Когда он пришёл через двадцать минут, я сидела в комнате отдыха на диване в махровом халате и с полотенцем на голове.
– Я рад, что ты начала пользоваться удобствами нашего кабинета, – осторожно начал он.
– Я рада, что ты рад, – откликнулась я.
– И ещё мне очень бы хотелось тебя попросить, когда в следующий раз в душ или тренажёрный зал пойдёшь, захвати с собой телефон, пожалуйста. Ты очень меня напугала. Я звоню, не отвечаешь, Света говорит, ты не выходила, но ей ты не отвечаешь тоже, ни по селектору, ни на телефон. Даже Борис тебе звонил – ноль эмоций. Что я должен думать? Посылать проверять, не валяешься ли ты в отключке?
– Хоти себе дальше. Мне-то что? Я дура и кретинка. А они никаких просьб не выполняют.
– Слушай, Алин. Тебе же не десять лет. Ты прекрасно поняла, почему я психанул, но упрямо продолжаешь демонстрировать обиду. А обижаться должен я, а не ты.
– Да неужели? На что? Вот на что? На то что я сказала правду, что тебе меня послали, чтобы из-под удара вывести? Это ведь очевидно. На что тут обижаться?
– Ты намекаешь, что я ушёл из-под удара, подставив тебя.
– Это сделал не ты. Вселенная дала тебе возможность воспользоваться ситуацией, и ты ей неосознанно воспользовался. Что тут обидного?
– Я не отношусь к тебе как к расходному материалу и жертвовать тобой не хотел. Ты дорога мне, очень дорога. Если бы я хотя бы предполагал…
– Босс, вот только мне-то впаривать не надо. Я без претензий абсолютно, но ты ведь прекрасно помнишь, что я в открытую говорила тебе, и ты мне не поверил. А теперь говоришь, что предположить не мог. Ты меня за эту самую дуру и кретинку и держал. Типа отправляйся на встречу, как тупая кукла, тебе думать не положено, женщин при рождении мозгами обделяют, нет их у них. Но это хоть завуалировано было. А сейчас уже в открытую начал так называть. Это как-то уж совсем не комильфо, босс.

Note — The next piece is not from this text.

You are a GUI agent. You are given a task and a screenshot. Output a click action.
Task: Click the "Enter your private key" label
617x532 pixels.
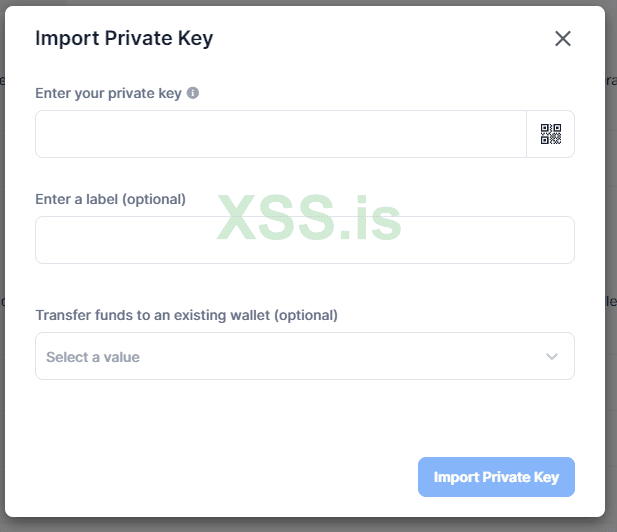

– Господи, как же ты всё вывернула. Не думал я так абсолютно. И уже признался, что в той ситуации кретином был я.
– Я тебе как раз и объяснила для чего ты им был. Это дало тебе возможность картину всю целиком увидеть и предпринять определённые действия. Я поэтому и согласилась в итоге.
И тут произошло то, чего я никак не ожидала. Он опустился передо мной на колени. Не театрально, не с иронией, а покаянно, с искренним раскаянием и, обхватив кисти моих рук своими прижал к губам, зашептав: «Прости, прости меня, пожалуйста».
В первый момент я ошеломлённо замерла, а во второй уже вскочила и, вырвав руки, начала тянуть его вверх за плечи, срывающимся голосом повторяя: «Не смей! Встань сейчас же! Не смей!».
Поднять здоровенного крепко-сложенного мужчину без его на то желания было нереально, а сам он вставать не торопился, наоборот плотно обхватил меня за талию и уткнулся головой в живот, тихо проговорив: «Не встану, пока не простишь».